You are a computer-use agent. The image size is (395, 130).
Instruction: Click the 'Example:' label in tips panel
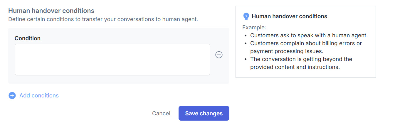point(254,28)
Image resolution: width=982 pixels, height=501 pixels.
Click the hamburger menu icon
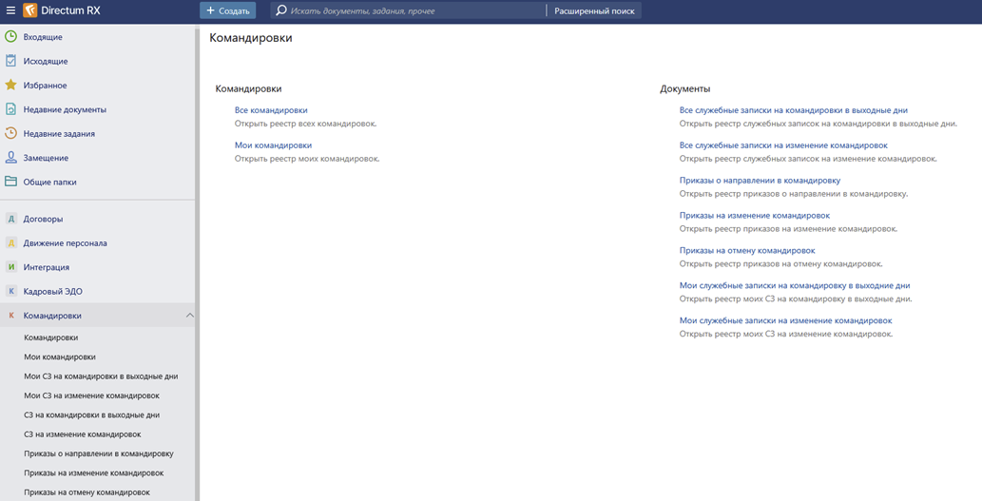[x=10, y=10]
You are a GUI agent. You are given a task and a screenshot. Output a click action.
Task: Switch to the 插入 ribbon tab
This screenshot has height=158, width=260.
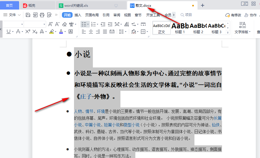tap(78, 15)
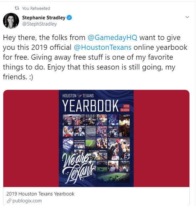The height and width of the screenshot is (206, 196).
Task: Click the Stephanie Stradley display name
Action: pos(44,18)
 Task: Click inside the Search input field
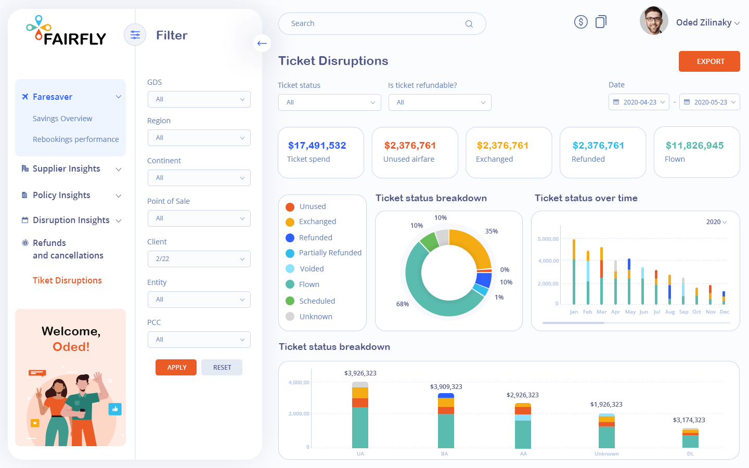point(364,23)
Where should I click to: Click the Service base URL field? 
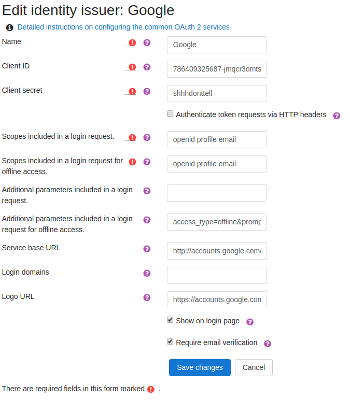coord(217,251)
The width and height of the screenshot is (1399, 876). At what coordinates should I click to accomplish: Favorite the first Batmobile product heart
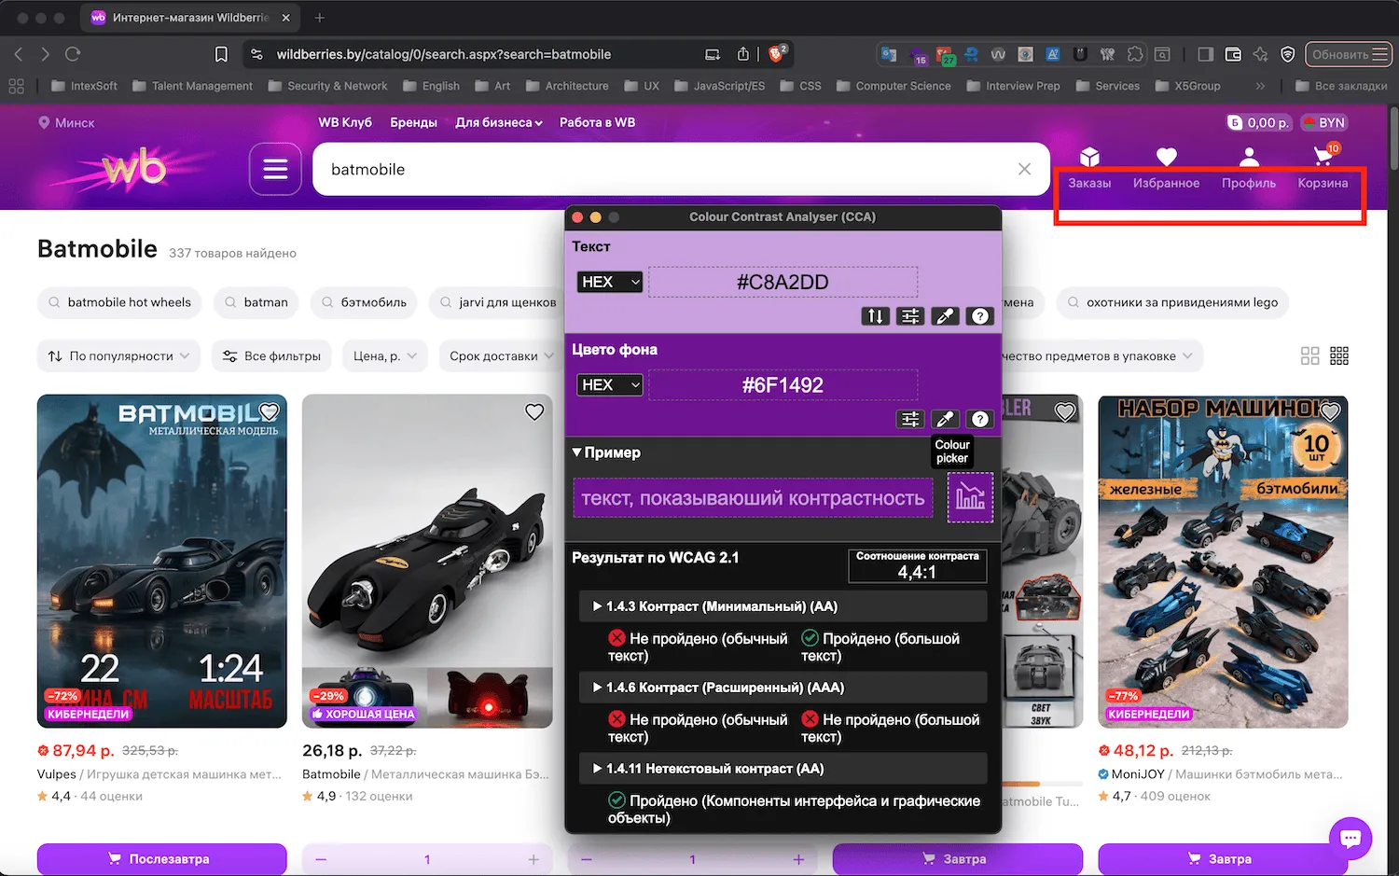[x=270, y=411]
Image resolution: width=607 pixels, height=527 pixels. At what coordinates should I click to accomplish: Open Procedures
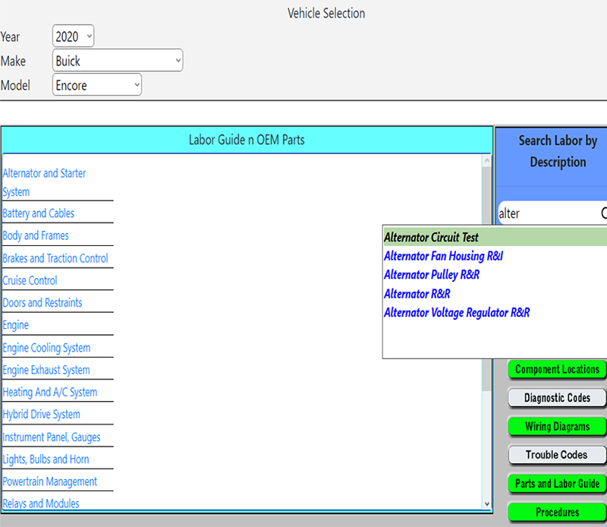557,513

+-------+

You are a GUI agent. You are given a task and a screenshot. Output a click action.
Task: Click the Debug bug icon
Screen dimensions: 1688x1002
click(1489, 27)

+-------+

* **Task goal**: Please count the lines above that contain the string "should", treating uppercase and lowercase as different. Reply with the number alone.

* **Full response**: 3